Investigators found that children with non-epileptic events were younger at both their initial onset and when they came to the clinic than children with epileptic seizures (p=.001 for both).
Children with non-epileptic events were more likely to be referred by primary care — 61 percent — than children with epileptic seizures, at 34 percent (p=.003).
"This difference was almost entirely due to children with focal seizures, 28 of whom (80 percent) were referred from the ED," researchers said.
"The NOS clinic can provide rapid, accurate diagnoses for such spells," Dr. Koh said. "This is important as children with non-epileptic events should not be given the diagnosis of epilepsy and their events should not be treated with seizure medications.

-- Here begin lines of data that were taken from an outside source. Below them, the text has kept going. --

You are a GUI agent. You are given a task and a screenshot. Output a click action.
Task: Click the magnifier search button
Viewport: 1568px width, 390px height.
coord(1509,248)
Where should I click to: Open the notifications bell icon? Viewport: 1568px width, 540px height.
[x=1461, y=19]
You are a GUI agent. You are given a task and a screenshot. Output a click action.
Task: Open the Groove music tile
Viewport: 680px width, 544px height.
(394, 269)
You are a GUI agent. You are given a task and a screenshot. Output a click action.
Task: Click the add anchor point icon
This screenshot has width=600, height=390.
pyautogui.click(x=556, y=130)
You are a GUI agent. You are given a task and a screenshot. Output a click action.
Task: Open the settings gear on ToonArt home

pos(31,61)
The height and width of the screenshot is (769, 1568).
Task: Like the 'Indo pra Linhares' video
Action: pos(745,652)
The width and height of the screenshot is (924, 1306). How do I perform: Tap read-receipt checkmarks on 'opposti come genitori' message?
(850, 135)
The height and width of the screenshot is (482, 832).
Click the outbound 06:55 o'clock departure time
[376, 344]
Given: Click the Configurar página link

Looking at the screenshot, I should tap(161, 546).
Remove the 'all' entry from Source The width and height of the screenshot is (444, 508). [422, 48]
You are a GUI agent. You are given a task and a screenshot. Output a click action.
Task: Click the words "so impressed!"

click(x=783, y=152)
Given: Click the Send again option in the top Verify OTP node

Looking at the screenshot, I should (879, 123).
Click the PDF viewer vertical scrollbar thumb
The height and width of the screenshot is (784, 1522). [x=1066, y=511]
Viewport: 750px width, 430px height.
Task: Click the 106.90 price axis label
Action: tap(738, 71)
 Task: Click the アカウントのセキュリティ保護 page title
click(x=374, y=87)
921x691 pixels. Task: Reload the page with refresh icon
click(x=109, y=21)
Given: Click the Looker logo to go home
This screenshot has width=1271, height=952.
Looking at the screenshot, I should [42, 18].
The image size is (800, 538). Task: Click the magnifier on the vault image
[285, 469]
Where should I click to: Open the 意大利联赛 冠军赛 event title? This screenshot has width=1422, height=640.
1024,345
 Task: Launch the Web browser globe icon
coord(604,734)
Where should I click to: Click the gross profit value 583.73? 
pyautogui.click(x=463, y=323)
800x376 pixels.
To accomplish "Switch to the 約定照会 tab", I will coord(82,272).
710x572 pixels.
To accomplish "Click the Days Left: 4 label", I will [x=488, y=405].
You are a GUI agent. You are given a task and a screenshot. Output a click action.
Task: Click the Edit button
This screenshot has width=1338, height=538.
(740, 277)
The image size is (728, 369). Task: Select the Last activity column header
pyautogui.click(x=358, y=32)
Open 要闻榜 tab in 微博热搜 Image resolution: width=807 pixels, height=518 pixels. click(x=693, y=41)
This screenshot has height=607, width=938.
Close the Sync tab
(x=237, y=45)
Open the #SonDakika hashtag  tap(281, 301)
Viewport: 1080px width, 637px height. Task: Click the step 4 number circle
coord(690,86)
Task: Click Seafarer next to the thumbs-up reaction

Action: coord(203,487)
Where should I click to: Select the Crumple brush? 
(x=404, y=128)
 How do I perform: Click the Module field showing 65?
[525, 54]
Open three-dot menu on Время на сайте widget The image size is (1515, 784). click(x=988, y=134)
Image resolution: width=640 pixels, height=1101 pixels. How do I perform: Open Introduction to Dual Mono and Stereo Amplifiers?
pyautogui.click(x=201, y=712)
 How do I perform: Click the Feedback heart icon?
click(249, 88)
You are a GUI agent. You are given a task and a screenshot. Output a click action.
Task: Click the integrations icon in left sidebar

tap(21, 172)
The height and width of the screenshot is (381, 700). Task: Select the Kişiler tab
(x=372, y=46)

Similarly, children who have epileptic seizures require accurate diagnosis, and the treatment depends on the seizure type."
Francis M. Filloux, MD, professor of pediatric neurology at the University of Utah, said the main finding dovetailed with his experience at the NOS clinic.
"The most common presentation in our seizure fast-track clinic is a new-onset convulsive seizure, the next most common is probably what they're talking about — the staring spells," he said. "Of those patients, I'm guessing similarly it might be 50 percent or so have actual epilepsy."
He added: "It's interesting that their observation is that if they're referred from the ED there's a higher likelihood of it being a seizure. That's helpful, but I'm not sure we've had the same experience…. It's something to think about."
He also wondered about the choice to do an EEG for every patient that comes to the clinic with staring spells, which is not the practice at the University of Utah.
"We grappled with that because many of our patients come from a long distance," he said. "We hate to have them undergo an unnecessary EEG because honestly there's quite a few of the patients where, after just taking the history, we know they don't have epilepsy, and so we can avert the cost of the EEG for them."
He said NOS clinics offer advantages, such as providing a speedy diagnosis, keeping costs down in part by cutting down on ED visits, and in easing the anxiety levels of parents eager to get answers.
"Families are just completely stressed out until they actually meet with a neurologist," Dr. Filloux said. "At least in the US, the pediatricians are not generally super-comfortable with that evaluation, so almost all of our pediatricians in our community will refer to us for a new-onset seizure type situation."